The East Hampton Town Board, after weeks of bitter debate, has passed a resolution to join two other towns on the Peconic Estuary in crafting a management plan to improve the environmental health of the waterway.
Of the six towns and four villages that contribute to the runoff in the federally recognized Peconic Estuary, only Brookhaven -- where the Peconic River begins -- and Southold had signed on earlier. The estuary also reaches the Hamptons, the North Fork and the tiny village of Dering Harbor on Shelter Island.

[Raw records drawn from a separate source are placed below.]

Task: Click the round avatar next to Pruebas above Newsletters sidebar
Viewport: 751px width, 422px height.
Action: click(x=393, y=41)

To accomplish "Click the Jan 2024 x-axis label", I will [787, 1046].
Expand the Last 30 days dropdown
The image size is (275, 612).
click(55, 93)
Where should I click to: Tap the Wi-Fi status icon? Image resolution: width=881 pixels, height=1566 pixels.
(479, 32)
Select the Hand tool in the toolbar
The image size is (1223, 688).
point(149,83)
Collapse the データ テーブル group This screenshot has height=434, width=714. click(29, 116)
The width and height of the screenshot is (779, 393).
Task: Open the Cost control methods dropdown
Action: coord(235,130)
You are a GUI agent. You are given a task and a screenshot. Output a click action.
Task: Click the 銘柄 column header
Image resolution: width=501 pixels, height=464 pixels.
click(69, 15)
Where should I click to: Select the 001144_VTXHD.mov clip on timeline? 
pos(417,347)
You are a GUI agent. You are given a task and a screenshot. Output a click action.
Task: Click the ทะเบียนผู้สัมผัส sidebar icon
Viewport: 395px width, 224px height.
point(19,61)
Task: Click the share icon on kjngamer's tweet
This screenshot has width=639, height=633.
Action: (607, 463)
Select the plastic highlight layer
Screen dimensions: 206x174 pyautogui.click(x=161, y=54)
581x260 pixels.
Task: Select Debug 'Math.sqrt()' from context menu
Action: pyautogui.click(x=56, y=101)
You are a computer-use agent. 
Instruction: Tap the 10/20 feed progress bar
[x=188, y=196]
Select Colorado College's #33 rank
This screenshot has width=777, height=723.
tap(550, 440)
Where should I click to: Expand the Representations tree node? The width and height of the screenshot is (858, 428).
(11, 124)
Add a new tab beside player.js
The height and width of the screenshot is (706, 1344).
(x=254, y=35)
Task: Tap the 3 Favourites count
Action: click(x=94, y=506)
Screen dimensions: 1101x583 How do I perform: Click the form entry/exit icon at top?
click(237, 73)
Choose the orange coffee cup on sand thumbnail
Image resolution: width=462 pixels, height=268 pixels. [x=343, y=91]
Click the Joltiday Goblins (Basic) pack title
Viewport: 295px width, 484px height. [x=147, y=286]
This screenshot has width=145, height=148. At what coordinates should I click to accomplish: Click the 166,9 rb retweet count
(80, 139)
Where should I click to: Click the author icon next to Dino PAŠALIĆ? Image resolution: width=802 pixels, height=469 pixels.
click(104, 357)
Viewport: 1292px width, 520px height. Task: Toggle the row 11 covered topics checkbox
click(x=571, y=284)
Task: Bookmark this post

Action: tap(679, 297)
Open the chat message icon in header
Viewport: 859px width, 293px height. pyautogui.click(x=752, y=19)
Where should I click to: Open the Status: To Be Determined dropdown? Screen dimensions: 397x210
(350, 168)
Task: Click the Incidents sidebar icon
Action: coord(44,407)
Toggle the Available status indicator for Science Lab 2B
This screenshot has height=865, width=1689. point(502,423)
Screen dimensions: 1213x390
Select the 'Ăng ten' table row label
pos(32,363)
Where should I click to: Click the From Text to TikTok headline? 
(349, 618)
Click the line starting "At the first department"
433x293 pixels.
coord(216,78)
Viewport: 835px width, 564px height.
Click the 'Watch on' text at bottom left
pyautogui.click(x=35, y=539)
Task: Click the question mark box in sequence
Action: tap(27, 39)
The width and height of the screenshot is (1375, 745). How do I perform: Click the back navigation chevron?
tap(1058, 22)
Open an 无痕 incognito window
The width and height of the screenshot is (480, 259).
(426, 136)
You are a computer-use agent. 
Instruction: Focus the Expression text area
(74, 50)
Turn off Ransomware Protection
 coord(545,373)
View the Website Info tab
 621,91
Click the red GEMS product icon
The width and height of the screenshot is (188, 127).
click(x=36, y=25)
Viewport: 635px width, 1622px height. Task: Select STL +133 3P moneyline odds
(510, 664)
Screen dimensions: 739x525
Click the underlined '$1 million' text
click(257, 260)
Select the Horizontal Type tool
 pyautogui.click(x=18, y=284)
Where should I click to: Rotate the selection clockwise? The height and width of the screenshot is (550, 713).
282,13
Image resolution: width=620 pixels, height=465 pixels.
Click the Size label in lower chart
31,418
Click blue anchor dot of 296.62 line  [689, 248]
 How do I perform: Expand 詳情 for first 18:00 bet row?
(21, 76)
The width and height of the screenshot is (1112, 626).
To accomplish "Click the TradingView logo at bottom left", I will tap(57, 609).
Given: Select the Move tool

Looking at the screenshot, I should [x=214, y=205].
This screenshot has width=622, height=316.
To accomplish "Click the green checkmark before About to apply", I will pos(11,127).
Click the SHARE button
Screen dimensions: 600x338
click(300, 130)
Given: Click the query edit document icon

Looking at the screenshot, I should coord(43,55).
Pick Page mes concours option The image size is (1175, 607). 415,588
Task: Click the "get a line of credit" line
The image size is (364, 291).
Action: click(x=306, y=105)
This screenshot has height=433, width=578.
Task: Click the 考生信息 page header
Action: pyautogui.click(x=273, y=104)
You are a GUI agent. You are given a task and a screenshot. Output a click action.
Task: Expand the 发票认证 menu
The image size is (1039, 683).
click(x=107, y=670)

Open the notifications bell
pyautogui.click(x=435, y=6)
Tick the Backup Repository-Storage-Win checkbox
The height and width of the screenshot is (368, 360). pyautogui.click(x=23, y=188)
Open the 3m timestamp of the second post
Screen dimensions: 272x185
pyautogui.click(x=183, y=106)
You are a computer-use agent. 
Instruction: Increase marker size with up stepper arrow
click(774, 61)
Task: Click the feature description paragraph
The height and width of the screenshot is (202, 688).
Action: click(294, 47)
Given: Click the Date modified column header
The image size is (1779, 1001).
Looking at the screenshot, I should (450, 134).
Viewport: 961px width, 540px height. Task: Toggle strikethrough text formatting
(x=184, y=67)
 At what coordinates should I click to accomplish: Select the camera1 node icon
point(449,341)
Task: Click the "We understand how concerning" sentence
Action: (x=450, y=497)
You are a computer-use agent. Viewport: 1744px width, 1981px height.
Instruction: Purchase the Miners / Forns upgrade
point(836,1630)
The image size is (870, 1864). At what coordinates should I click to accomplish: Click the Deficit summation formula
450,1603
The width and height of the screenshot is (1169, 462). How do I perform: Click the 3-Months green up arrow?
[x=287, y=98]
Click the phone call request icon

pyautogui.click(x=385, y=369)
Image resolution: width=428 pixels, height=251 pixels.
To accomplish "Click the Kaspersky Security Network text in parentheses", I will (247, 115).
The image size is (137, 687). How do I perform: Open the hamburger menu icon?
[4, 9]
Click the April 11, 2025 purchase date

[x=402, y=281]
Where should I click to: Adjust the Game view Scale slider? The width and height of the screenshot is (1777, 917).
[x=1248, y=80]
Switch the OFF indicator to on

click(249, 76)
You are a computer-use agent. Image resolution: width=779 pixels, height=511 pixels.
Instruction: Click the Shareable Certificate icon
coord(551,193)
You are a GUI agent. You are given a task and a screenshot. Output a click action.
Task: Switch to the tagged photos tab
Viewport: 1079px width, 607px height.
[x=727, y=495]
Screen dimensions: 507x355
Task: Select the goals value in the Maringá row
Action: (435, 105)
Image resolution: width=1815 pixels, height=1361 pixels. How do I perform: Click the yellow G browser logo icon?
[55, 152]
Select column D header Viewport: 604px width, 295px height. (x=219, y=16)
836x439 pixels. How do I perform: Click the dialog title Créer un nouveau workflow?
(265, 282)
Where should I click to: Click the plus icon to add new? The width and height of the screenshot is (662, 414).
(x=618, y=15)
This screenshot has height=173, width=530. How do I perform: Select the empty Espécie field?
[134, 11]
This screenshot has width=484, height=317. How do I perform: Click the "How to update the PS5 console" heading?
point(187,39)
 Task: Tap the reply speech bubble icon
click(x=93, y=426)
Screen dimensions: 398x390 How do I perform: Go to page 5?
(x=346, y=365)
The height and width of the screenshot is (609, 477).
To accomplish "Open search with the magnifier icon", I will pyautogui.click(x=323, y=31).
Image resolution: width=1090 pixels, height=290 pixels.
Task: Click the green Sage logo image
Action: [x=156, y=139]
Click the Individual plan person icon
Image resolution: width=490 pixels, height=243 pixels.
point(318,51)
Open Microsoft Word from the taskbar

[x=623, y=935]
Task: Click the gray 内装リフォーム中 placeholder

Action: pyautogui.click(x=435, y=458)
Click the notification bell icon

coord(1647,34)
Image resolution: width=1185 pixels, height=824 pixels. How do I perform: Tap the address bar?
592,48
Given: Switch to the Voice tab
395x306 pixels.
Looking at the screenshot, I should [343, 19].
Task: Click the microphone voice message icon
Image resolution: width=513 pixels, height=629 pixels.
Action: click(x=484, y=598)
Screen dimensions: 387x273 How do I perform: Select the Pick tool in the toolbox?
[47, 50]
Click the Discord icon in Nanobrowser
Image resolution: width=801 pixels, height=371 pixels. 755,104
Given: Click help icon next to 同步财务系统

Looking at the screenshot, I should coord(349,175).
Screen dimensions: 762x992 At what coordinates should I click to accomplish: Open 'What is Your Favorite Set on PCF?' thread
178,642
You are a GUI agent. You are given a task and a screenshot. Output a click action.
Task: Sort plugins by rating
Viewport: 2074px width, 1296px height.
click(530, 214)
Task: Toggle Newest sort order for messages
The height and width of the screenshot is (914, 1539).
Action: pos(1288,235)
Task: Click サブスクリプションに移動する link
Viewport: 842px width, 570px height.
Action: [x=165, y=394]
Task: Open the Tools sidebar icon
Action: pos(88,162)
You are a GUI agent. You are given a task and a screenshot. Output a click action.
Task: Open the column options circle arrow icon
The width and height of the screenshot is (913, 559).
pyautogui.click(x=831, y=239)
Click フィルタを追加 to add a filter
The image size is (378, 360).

The intermunicipal agreement that East Hampton signed onto on Thursday night calls for "annual contributions" by municipalities to meet the goals of what would become the Peconic Estuary Protection Committee, tasked with setting goals to improve bay water quality, restoring and enhancing tidal wetlands, and achieving compliance with state and federal regulations. No total cost figures have been developed. The committee would not be created unless more municipalities sign on.
Brookhaven agreed to join earlier this year, limiting its total annual dues to $10,000. Southold reserved the right to pull out if only a few municipalities joined and costs to deal with pollution become too high.
"We're number three . . . we should have been number one," Councilwoman Sylvia Overby said after the 3-1 vote.
Theresa Quigley, who voted against the measure, said she wanted more information about the plan.
Peconic Baykeeper Kevin McAllister -- who serves as president of the not-for-profit organization that works to improve the ecosystem of Peconic Bay -- said the proposals in the resolution approved by East Hampton echo broad measures outlined in agreements that made Peconic Bay one of 28 areas designated by the Environmental Protection Agency as estuaries of national significance and deserving special protection.
He said a general plan to deal with the environmental threats to the estuary has been in place for more than a decade and that individual towns and state and county agencies have been working to solve many individual problems, but there is no comprehensive effort to set priorities and commit funds to deal with other problems.
"What has been a challenge is actually implementing elements of that plan . . . you're talking about hundreds of recommendations . . . " McAllister said. "As with any plan, implementation is the key . . . a number of recommendations are languishing."
He noted that towns have spent money and made improvements in dealing with stormwater runoff and acquiring land for preservation. "Things are getting done."